## EXERCISE INSTRUCTIONS
Down to the final line, print the records again exactly.

## THE DATA
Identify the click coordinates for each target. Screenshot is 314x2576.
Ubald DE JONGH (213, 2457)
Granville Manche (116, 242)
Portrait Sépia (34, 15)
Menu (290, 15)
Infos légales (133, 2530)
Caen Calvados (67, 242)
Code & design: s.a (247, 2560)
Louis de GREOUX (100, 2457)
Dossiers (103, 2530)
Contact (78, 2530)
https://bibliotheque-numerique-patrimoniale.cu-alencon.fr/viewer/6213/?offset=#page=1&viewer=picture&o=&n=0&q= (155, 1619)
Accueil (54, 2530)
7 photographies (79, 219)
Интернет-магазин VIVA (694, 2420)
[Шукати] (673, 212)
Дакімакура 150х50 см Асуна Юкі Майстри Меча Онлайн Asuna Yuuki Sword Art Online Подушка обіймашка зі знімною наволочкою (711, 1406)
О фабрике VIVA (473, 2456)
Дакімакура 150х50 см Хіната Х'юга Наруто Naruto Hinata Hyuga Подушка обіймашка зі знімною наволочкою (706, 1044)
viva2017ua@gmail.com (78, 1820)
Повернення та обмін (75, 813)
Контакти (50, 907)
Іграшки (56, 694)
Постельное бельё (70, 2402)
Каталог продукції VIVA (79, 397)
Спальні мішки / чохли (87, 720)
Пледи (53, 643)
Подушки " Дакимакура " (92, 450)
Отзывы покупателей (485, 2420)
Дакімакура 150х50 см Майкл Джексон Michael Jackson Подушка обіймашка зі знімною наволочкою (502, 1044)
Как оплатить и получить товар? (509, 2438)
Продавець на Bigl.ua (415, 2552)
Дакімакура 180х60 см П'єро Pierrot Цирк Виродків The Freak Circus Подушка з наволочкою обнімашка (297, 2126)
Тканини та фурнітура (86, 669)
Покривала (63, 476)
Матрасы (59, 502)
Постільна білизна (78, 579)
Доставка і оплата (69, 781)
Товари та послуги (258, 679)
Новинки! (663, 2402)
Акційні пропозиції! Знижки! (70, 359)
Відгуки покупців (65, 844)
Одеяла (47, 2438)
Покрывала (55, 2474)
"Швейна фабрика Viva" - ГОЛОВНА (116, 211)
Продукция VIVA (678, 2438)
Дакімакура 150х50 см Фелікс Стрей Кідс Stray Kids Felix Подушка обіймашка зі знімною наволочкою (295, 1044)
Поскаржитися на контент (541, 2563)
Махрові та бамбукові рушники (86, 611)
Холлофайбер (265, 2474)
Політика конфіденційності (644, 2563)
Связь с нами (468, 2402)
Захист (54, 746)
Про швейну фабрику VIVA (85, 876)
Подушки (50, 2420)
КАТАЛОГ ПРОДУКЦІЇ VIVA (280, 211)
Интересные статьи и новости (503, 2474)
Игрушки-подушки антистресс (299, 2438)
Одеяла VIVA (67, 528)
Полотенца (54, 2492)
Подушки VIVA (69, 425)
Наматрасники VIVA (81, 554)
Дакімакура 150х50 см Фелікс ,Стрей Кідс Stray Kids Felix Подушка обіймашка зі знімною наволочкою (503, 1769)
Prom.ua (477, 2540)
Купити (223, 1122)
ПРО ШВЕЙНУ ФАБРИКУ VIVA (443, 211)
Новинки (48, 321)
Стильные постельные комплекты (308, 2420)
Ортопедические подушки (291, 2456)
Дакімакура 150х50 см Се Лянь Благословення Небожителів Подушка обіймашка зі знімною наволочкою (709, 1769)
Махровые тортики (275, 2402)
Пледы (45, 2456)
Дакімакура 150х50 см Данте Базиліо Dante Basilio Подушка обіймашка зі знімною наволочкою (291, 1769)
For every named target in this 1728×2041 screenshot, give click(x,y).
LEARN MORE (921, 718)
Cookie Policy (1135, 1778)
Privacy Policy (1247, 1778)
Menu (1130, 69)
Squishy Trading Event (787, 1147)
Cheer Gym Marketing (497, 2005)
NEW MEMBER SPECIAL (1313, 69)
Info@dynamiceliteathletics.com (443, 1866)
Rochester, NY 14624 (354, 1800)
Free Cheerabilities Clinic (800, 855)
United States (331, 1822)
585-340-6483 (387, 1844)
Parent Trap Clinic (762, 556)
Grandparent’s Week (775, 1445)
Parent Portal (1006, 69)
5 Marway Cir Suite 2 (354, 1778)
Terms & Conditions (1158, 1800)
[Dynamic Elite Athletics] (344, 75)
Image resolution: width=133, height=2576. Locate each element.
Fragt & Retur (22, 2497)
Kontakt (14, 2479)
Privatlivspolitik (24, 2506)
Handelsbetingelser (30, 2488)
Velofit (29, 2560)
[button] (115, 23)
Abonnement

## SOLVED PROBLEM
Identify the click coordinates for each target. Screenshot is 314x2576.
Ubald DE JONGH (213, 2457)
Granville Manche (116, 242)
Portrait Sépia (34, 15)
Menu (290, 15)
Infos légales (133, 2530)
Caen Calvados (67, 242)
Code & design: s.a (247, 2560)
Louis de GREOUX (100, 2457)
Dossiers (103, 2530)
Contact (78, 2530)
https://bibliotheque-numerique-patrimoniale.cu-alencon.fr/viewer/6213/?offset=#page=1&viewer=picture&o=&n=0&q= (155, 1619)
Accueil (54, 2530)
7 photographies (79, 219)
Интернет-магазин VIVA (694, 2420)
[Шукати] (673, 212)
Дакімакура 150х50 см Асуна Юкі Майстри Меча Онлайн Asuna Yuuki Sword Art Online Подушка обіймашка зі знімною наволочкою (711, 1406)
О фабрике VIVA (473, 2456)
Дакімакура 150х50 см Хіната Х'юга Наруто Naruto Hinata Hyuga Подушка обіймашка зі знімною наволочкою (706, 1044)
viva2017ua@gmail.com (78, 1820)
Повернення та обмін (75, 813)
Контакти (50, 907)
Іграшки (56, 694)
Постельное бельё (70, 2402)
Каталог продукції VIVA (79, 397)
Спальні мішки / чохли (87, 720)
Пледи (53, 643)
Подушки " Дакимакура " (92, 450)
Отзывы покупателей (485, 2420)
Дакімакура 150х50 см Майкл Джексон Michael Jackson Подушка обіймашка зі знімною наволочкою (502, 1044)
Как оплатить и получить товар? (509, 2438)
Продавець на Bigl.ua (415, 2552)
Дакімакура 180х60 см П'єро Pierrot Цирк Виродків The Freak Circus Подушка з наволочкою обнімашка (297, 2126)
Тканини та фурнітура (86, 669)
Покривала (63, 476)
Матрасы (59, 502)
Постільна білизна (78, 579)
Доставка і оплата (69, 781)
Товари та послуги (258, 679)
Новинки! (663, 2402)
Акційні пропозиції! Знижки! (70, 359)
Відгуки покупців (65, 844)
Одеяла (47, 2438)
Покрывала (55, 2474)
"Швейна фабрика Viva" - ГОЛОВНА (116, 211)
Продукция VIVA (678, 2438)
Дакімакура 150х50 см Фелікс Стрей Кідс Stray Kids Felix Подушка обіймашка зі знімною наволочкою (295, 1044)
Поскаржитися на контент (541, 2563)
Махрові та бамбукові рушники (86, 611)
Холлофайбер (265, 2474)
Політика конфіденційності (644, 2563)
Связь с нами (468, 2402)
Захист (54, 746)
Про швейну фабрику VIVA (85, 876)
Подушки (50, 2420)
КАТАЛОГ ПРОДУКЦІЇ VIVA (280, 211)
Интересные статьи и новости (503, 2474)
Игрушки-подушки антистресс (299, 2438)
Одеяла VIVA (67, 528)
Полотенца (54, 2492)
Подушки VIVA (69, 425)
Наматрасники VIVA (81, 554)
Дакімакура 150х50 см Фелікс ,Стрей Кідс Stray Kids Felix Подушка обіймашка зі знімною наволочкою (503, 1769)
Prom.ua (477, 2540)
Купити (223, 1122)
ПРО ШВЕЙНУ ФАБРИКУ VIVA (443, 211)
Новинки (48, 321)
Стильные постельные комплекты (308, 2420)
Ортопедические подушки (291, 2456)
Дакімакура 150х50 см Се Лянь Благословення Небожителів Подушка обіймашка зі знімною наволочкою (709, 1769)
Махровые тортики (275, 2402)
Пледы (45, 2456)
Дакімакура 150х50 см Данте Базиліо Dante Basilio Подушка обіймашка зі знімною наволочкою (291, 1769)
For every named target in this 1728×2041 screenshot, give click(x,y).
LEARN MORE (921, 718)
Cookie Policy (1135, 1778)
Privacy Policy (1247, 1778)
Menu (1130, 69)
Squishy Trading Event (787, 1147)
Cheer Gym Marketing (497, 2005)
NEW MEMBER SPECIAL (1313, 69)
Info@dynamiceliteathletics.com (443, 1866)
Rochester, NY 14624 (354, 1800)
Free Cheerabilities Clinic (800, 855)
United States (331, 1822)
585-340-6483 (387, 1844)
Parent Trap Clinic (762, 556)
Grandparent’s Week (775, 1445)
Parent Portal (1006, 69)
5 Marway Cir Suite 2 (354, 1778)
Terms & Conditions (1158, 1800)
[Dynamic Elite Athletics] (344, 75)
Image resolution: width=133, height=2576. Locate each element.
Fragt & Retur (22, 2497)
Kontakt (14, 2479)
Privatlivspolitik (24, 2506)
Handelsbetingelser (30, 2488)
Velofit (29, 2560)
[button] (115, 23)
Abonnement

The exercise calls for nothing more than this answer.